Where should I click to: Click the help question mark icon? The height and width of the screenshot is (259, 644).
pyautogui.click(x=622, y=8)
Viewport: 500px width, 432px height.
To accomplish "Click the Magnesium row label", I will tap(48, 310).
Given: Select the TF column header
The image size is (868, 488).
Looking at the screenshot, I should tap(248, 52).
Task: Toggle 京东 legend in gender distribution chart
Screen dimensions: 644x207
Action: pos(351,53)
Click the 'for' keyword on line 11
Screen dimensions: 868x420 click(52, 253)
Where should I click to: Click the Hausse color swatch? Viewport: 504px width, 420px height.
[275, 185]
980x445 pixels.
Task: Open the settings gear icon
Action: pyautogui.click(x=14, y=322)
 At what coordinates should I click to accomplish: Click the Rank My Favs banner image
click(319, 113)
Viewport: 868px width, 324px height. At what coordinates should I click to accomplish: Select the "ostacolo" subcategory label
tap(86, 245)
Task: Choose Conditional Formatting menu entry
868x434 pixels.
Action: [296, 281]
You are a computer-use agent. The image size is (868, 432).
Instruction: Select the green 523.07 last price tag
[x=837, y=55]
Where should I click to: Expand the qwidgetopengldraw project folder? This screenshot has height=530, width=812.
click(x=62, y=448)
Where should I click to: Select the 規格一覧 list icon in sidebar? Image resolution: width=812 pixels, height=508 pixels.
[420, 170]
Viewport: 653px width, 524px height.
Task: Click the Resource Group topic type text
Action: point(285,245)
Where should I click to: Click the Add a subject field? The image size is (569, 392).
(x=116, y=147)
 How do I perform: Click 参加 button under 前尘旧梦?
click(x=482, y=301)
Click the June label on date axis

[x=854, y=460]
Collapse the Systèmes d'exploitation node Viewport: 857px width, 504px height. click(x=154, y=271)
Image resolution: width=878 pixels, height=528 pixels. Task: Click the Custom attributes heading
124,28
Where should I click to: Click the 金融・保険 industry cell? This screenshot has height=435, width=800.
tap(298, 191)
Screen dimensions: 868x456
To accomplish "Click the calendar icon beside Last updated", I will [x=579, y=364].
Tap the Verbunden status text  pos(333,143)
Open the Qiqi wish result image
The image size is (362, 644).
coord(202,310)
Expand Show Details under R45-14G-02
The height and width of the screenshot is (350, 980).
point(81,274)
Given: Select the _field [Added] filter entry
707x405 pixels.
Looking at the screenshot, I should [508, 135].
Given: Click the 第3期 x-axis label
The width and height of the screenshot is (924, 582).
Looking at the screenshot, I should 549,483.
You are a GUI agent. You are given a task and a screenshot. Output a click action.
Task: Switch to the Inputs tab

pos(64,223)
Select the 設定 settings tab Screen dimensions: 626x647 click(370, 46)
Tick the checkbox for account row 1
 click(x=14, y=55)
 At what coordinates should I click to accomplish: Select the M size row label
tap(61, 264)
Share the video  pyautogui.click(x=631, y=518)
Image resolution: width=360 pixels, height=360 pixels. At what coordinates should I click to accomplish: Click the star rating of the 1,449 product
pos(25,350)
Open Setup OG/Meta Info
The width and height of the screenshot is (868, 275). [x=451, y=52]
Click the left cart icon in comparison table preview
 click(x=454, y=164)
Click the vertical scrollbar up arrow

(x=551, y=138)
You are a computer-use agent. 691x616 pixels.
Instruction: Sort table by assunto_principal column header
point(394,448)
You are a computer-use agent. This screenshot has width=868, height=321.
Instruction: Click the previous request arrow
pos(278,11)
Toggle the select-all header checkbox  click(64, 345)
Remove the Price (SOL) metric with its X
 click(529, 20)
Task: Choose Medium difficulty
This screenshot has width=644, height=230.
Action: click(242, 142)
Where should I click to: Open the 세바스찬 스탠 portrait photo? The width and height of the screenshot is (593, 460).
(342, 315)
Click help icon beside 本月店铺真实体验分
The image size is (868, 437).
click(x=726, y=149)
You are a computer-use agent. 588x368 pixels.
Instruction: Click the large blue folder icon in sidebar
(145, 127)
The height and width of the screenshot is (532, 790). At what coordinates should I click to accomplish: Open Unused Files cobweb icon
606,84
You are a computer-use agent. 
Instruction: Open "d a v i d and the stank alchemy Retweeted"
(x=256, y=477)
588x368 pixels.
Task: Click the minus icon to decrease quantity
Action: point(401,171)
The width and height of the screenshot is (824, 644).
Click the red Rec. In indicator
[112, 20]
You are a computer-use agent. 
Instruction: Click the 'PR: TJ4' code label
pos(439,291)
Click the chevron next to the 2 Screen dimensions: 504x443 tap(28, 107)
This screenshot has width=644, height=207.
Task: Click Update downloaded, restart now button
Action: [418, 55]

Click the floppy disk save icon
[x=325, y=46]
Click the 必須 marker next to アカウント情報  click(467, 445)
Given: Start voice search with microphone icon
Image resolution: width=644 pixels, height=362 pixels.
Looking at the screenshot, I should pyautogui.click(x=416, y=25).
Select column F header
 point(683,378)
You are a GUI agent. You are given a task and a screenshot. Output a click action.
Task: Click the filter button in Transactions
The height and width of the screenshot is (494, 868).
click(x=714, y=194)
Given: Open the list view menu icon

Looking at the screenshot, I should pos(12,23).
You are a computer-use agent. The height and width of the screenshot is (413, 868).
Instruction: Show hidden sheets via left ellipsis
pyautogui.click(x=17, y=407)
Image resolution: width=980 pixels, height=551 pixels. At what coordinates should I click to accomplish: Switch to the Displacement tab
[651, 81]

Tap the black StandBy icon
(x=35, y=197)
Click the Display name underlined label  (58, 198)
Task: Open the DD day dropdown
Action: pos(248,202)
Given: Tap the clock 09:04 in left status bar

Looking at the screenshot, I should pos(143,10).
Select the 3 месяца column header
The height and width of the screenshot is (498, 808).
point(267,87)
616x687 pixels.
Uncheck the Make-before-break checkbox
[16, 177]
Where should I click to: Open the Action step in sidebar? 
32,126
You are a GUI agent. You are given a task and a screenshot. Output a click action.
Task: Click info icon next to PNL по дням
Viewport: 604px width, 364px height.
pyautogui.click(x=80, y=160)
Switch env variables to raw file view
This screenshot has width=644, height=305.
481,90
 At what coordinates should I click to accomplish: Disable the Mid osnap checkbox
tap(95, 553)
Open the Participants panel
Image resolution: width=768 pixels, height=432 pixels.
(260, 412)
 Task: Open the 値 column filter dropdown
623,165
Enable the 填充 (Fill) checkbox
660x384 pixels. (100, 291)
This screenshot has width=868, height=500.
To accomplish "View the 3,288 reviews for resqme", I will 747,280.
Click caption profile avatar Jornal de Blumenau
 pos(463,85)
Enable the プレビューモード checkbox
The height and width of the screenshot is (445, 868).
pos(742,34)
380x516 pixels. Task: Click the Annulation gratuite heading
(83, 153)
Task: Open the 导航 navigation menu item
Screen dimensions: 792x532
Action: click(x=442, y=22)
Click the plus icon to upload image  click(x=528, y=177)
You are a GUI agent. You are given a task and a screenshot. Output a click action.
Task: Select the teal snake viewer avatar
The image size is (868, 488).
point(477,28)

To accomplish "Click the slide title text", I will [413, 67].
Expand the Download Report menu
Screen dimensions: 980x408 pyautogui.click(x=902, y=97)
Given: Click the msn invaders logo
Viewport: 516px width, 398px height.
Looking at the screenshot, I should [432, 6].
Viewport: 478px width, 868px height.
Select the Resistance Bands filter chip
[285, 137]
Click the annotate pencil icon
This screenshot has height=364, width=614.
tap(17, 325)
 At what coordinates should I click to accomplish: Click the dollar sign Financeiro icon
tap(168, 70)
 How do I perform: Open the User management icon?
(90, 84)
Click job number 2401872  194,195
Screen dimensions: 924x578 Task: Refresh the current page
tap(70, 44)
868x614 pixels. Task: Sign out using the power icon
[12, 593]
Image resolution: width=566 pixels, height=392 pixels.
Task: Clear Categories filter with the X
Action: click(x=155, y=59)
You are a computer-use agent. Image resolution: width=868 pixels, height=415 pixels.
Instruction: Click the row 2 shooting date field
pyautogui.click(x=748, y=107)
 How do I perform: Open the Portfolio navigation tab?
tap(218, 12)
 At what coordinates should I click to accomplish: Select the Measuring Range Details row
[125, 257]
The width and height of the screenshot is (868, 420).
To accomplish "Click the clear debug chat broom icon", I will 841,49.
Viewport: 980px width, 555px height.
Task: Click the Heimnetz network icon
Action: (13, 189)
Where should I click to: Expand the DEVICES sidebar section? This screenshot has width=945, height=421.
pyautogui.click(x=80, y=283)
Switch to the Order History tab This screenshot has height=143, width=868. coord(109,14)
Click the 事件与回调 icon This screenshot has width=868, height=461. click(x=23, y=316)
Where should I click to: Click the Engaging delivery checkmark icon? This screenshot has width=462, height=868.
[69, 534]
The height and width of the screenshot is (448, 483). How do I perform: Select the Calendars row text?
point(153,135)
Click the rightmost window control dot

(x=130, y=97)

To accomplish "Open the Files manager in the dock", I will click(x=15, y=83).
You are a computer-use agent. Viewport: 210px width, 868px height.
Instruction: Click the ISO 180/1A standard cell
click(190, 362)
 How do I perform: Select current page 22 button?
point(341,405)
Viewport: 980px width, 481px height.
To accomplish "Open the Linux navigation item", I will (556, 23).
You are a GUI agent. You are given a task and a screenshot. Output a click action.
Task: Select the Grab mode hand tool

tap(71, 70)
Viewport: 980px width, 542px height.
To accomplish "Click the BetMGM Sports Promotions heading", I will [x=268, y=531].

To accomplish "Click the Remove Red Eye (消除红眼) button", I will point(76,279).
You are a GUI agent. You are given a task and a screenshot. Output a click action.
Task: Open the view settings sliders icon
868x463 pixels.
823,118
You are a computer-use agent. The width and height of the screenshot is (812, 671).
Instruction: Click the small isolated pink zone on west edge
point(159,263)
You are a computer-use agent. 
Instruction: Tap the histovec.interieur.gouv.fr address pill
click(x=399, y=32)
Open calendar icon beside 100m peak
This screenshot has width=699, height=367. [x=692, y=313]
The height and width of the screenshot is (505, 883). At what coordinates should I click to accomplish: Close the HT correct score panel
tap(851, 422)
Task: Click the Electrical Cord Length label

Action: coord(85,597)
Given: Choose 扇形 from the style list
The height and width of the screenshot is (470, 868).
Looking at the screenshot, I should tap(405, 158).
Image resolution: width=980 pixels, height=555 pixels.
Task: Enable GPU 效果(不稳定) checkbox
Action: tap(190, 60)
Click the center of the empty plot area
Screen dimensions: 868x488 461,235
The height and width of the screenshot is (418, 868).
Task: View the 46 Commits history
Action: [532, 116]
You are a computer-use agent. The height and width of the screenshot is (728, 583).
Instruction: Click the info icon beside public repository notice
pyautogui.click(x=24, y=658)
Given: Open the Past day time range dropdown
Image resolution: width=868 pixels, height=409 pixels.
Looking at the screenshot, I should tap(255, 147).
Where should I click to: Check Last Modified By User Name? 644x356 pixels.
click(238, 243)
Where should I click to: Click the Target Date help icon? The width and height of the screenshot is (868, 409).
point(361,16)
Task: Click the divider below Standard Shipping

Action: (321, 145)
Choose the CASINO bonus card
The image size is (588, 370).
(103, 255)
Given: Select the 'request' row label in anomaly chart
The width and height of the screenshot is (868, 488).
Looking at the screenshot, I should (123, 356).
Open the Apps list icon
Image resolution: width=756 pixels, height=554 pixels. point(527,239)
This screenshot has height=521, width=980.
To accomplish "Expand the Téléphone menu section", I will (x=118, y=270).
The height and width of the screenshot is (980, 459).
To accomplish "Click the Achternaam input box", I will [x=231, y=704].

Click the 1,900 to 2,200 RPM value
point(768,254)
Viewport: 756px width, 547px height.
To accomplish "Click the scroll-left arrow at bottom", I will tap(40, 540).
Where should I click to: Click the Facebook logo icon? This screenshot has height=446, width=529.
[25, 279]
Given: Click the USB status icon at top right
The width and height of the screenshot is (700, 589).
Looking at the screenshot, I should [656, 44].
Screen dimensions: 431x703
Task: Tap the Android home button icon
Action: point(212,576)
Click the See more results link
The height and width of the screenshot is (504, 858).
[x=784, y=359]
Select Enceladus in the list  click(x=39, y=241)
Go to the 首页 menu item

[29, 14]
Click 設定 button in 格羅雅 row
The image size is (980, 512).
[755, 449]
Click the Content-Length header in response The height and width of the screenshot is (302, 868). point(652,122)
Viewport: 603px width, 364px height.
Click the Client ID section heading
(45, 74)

★ ★ ★

Aim of the exercise: Where does the word "chart" appear in the records above? Return every line that holds it.

Finished exercise:
Task: Toggle 京东 legend in gender distribution chart
Given: Select the 'request' row label in anomaly chart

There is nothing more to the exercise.